The hosts won Saturday's opener 33-25 over the Wallabies in Auckland, leaving the visitors needing to break a 35 year hoodoo at Eden Park this weekend to have any hope of winning back the trophy for the first time since 2002.
It was a far from flawless display from New Zealand but they celebrated Aaron Smith becoming the 10th All Blacks centurion with a win and despite the patchy performance, it was still an occasion he'll never forget.
"It was a dream and goal of mine so it's surreal it's happened," Smith said.
"I can remember my first test here in 2012 and it's flown by. It's been a high stress week with trying to keep the emotions in check and sort the family, the tickets, the transport but most importantly I'm really happy we won. It was an awesome test match to be part of so it's a really nice feeling to win on Eden Park.
"It (100th test) was sort of the number that I was trying not to think about for so long, sort of three of four years. I'm just really happy."
Smith was presented his silver cap for 100 tests by former captain Kieran Read and soaked up the moment with fellow Fielding High School product, good friend and current All Blacks skipper, Sam Whitelock.
"I always knew Sam was going to make it. He was the schoolboy star and the man, I can't believe I even said that. But, it's surreal, from little old Fielding.
" remember the open day and we were both year eight and I yelled out I was like, 'Are you gona come here, bro?' and he was like, 'Yep', and I was like, 'Sweet! See you next year!' and then we were in the same group class all through school and then played all our rugby together.
I made my first New Zealand team with him, under 20s. I'm just grateful for our friendship."
While happy to have drawn first blood, coach Ian Foster concedes they must improve in many facets of the game, including their slow start and poor finish, where they leaked three unanswered tries to the end the game.
"At 33-8 we should have done better but at the end of the day it's a Bledisloe Cup series; we've put a stake in the ground, we're 1-0 up.
"It keeps life pretty interesting for a coach. There's clearly plenty to work on in those spells but it's a first test and the Bled was always going to be massive. They came over here very well prepared and threw everything at us. We were doing really well but it's disappointing we take a lot of pride in how we finish. There's some things we'll take away to work on."
The All Blacks were on the wrong side of an 18-9 penalty count in the Bledisloe opener.
Forwards coach John Plumtree said they must work on their discipline and adjust to the new rules and refereeing of the breakdown if they're to be able to provide the kind of quick ball they want to the backs.
"I haven't been through every penalty and what it was for. But, clearly it's something we will address. If you're going to concede a big penalty count, you're going to lose territory and against a side like Australia who love attacking, that's not ideal.
Foster made similar comments post match.
"There was enough there that was controllable by us. Nothing to attribute to new laws.
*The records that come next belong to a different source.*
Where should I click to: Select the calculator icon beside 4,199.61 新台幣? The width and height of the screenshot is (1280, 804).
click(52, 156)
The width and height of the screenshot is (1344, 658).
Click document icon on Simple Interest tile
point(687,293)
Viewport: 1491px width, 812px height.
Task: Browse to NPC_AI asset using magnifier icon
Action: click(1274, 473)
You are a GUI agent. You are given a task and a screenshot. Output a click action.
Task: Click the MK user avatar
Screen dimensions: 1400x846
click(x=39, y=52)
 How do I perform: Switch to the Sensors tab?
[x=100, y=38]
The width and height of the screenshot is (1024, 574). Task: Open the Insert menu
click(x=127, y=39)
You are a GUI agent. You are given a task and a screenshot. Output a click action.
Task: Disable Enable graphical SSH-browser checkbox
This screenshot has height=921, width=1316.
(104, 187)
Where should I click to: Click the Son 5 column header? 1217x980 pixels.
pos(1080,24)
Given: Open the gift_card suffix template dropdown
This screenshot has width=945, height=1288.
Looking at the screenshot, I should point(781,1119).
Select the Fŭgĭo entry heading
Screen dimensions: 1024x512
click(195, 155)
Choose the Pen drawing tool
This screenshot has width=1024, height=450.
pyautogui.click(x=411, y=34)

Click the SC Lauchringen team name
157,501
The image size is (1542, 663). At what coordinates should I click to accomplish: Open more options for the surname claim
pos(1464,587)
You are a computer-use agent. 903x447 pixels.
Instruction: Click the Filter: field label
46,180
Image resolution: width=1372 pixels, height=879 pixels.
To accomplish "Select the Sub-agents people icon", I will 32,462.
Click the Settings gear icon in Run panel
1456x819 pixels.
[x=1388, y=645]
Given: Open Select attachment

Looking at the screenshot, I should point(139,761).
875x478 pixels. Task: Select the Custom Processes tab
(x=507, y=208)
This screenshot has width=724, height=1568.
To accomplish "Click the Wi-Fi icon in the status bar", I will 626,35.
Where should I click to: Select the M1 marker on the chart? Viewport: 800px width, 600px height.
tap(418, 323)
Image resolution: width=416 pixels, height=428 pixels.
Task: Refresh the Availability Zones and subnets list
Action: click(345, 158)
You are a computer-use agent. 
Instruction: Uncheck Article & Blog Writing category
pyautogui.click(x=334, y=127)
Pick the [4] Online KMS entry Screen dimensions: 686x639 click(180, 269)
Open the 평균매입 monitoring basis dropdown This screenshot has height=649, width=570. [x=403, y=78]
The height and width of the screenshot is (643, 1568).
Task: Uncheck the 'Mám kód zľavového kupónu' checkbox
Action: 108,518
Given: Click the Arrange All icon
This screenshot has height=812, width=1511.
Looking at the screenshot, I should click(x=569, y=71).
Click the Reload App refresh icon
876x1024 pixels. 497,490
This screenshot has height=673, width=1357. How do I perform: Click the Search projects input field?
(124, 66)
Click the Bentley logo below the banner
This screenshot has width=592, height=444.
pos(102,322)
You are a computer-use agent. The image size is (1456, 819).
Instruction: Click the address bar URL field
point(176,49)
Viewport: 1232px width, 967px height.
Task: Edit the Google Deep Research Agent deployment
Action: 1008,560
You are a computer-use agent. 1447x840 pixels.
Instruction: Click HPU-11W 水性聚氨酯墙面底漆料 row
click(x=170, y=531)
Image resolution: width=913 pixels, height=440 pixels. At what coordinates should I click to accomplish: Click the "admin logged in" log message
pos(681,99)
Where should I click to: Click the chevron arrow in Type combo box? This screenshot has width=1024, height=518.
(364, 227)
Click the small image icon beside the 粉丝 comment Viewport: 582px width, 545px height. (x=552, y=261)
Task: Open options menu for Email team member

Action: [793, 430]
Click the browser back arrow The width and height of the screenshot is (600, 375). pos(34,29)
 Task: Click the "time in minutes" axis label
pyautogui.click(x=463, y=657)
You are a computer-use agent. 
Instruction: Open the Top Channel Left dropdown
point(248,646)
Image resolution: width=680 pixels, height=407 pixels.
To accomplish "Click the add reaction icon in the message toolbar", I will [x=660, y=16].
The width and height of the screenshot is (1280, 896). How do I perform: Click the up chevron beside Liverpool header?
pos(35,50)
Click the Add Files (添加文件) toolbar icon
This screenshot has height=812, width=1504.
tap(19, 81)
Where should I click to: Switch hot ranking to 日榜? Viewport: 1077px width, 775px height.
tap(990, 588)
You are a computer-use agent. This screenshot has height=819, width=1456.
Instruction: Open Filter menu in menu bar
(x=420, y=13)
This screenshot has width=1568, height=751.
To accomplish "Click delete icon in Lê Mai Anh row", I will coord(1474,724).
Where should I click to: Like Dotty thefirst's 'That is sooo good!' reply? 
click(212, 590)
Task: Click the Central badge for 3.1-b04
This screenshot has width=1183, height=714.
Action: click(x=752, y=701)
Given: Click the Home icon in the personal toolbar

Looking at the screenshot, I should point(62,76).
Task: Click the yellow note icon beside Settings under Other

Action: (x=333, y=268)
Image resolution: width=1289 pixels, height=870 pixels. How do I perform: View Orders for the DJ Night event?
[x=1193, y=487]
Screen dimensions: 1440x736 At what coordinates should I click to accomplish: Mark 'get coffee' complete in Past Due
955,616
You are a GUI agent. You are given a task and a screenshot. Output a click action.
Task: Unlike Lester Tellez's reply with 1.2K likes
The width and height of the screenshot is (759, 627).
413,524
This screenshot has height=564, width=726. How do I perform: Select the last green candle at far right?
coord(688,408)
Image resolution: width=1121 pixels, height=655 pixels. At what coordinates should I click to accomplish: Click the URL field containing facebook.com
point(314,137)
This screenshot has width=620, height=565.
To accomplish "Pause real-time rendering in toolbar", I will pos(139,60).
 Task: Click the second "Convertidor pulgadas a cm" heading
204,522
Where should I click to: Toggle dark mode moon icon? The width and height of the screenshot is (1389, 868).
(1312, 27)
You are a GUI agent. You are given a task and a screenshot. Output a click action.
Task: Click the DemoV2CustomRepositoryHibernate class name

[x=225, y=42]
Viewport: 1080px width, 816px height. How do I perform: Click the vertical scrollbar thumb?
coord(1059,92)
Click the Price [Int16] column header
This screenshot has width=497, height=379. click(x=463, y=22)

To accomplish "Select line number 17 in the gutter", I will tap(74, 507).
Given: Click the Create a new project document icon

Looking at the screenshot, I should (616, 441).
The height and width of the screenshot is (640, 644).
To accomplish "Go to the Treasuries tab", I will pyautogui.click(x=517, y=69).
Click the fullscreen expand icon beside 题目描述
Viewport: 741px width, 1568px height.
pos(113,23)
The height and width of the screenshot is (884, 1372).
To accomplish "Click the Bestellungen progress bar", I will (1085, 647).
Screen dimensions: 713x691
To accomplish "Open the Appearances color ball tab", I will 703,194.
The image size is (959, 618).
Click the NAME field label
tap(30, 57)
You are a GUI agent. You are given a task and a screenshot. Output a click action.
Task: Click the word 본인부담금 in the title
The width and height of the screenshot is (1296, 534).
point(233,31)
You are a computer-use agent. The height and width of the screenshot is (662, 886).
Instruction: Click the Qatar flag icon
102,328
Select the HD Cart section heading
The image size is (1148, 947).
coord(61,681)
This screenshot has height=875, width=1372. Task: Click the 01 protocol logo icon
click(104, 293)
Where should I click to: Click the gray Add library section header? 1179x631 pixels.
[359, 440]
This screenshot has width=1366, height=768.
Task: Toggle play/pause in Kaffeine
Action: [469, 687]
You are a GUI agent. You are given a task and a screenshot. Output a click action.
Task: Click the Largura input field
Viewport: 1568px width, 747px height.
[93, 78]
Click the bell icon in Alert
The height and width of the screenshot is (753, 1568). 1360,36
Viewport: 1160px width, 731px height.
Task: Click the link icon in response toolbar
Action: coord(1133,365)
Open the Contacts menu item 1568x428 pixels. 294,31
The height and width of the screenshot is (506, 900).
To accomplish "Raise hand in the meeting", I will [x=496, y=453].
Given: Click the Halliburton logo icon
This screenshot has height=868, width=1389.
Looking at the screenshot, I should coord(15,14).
If you're offside, you're offside. That's plain and simple and we've got to get better at that.
The loss means Australia must win this weekend's second test at Eden park have any chance of winning the series, but the Wallabies captain Michael Hooper believes their performance in game one gives them hope.
"We've been a team that's finished strong so far this year which is really pleasing. We've got plenty of heart," captain Michael Hooper said. "We've just got to do it for longer."
The eight point defeat in Auckland may well have been different for the Wallabies if it wasn't for first five Noah Lolesio missing five of his seven shots at goal or 12 potential points.
Coach Dave Rennie is standing by his playmaker.
"He was sensational in the French series and you don't go from an ace goal kicker to a novice overnight," Rennie said.
"Tough conditions, we saw Richie (Mo'unga) miss as well. He kicked penalties in the French series to win the first and third test and one that should have won us the second one. Yes, he'll be disappointed.
"We've got a lot of faith in the kid. He's going to get better and better, he's 21."
It's been almost two decades since the Wallabies last held the Bledisloe, when Lolesio was a toddler, and they're up against history to amend that record, needing to snap an Eden Park losing streak that dates back to 1986.